Chief Justice of Delaware Supreme Court
- In office (1841–1855)
- Preceded by: Richard H. Bayard
- Succeeded by: Samuel M. Harrington

Personal details
- Born: November 21, 1789 New Castle, Delaware, U.S.
- Died: March 29, 1855 (aged 65) New Castle, Delaware, U.S.
- Resting place: Immanuel Church, New Castle, Delaware

= James Booth Jr. =

American judge (1789–1855)

James Booth Jr. (November 21, 1789 – March 29, 1855) was an American judge, the chief justice of what later became the Delaware Supreme Court from 1841 until his death in 1855.

==Early and family life==
Born in New Castle, Delaware, the son of Delaware Supreme Court Chief Justice James Booth Sr., the younger James Booth had a younger brother William Booth (1799–1870) and sisters Maria Booth Rogers (1786–1870) and Elizabeth Booth (1796–1883). He graduated from Princeton University.
He married Hannah Rogers, the daughter of Governor Daniel Rogers and they had a son James Rogers Booth (1828–1896) and daughters Anna Rogers Booth Lockwood (1820–1894) and Julia M Booth Burton (1833–1921).

==Career==
After reading law, Booth was admitted to the Delaware bar in 1812. Nearly three decades later, in 1841, Governor William B. Cooper appointed him Chief Justice of Delaware's Court of Appeals to succeed Richard H. Bayard, who had become one of the state's two U.S. Senators.

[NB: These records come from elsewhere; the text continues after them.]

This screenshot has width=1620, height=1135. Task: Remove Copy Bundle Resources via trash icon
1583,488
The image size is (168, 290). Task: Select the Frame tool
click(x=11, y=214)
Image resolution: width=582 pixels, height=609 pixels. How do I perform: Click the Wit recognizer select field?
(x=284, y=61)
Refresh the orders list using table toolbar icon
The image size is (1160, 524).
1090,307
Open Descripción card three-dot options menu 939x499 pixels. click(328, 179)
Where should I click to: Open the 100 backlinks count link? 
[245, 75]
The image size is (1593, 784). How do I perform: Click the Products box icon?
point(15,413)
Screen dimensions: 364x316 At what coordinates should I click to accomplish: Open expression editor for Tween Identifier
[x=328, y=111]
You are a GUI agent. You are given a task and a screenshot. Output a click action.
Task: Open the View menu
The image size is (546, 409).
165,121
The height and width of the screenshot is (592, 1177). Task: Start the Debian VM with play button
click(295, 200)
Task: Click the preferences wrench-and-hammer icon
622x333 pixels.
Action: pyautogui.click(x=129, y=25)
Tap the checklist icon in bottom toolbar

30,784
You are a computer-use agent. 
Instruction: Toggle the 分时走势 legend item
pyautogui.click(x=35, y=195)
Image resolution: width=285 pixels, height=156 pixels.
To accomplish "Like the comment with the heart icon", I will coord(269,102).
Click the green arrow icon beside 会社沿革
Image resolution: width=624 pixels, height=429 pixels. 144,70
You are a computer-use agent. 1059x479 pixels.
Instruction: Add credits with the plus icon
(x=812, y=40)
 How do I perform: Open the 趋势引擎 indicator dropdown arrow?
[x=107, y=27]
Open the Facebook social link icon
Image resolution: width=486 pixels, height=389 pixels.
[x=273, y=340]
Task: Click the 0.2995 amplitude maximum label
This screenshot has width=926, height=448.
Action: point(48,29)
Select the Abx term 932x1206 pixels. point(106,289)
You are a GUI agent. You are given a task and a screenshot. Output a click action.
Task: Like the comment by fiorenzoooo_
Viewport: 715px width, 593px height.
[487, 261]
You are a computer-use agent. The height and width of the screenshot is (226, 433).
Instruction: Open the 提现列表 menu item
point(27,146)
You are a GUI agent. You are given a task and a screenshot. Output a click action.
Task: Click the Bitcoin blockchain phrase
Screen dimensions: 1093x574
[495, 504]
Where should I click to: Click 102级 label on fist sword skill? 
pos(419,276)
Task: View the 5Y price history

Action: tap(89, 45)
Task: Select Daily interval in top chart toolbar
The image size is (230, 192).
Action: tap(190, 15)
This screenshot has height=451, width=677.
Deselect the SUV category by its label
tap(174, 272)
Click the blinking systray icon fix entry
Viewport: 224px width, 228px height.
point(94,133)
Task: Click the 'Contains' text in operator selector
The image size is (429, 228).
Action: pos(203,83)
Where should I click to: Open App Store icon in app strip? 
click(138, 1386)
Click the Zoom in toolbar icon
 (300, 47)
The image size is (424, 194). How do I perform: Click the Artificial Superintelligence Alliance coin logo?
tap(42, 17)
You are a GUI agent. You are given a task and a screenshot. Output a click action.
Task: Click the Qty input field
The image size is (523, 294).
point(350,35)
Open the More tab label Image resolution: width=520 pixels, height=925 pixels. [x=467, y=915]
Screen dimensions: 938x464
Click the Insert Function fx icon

This Booth may be best known for granting a writ of habeas corpus in 1846, which freed the enslaved wife and children of freedman Samuel Hawkins, who were thus allowed to ride to Pennsylvania and freedom. However, the two owners of Hawkins' wife and children would seek the prosecution of Quakers John Hunn and Thomas Garrett for violating the federal Fugitive Slave Act, and the heavy fines assessed by U.S. Supreme Court Chief Justice Roger Taney had severe consequences for the Garrett and Hunn families.

==Death and legacy==
Booth died in 1855. His widow, siblings, son and daughters would survive in the American Civil War.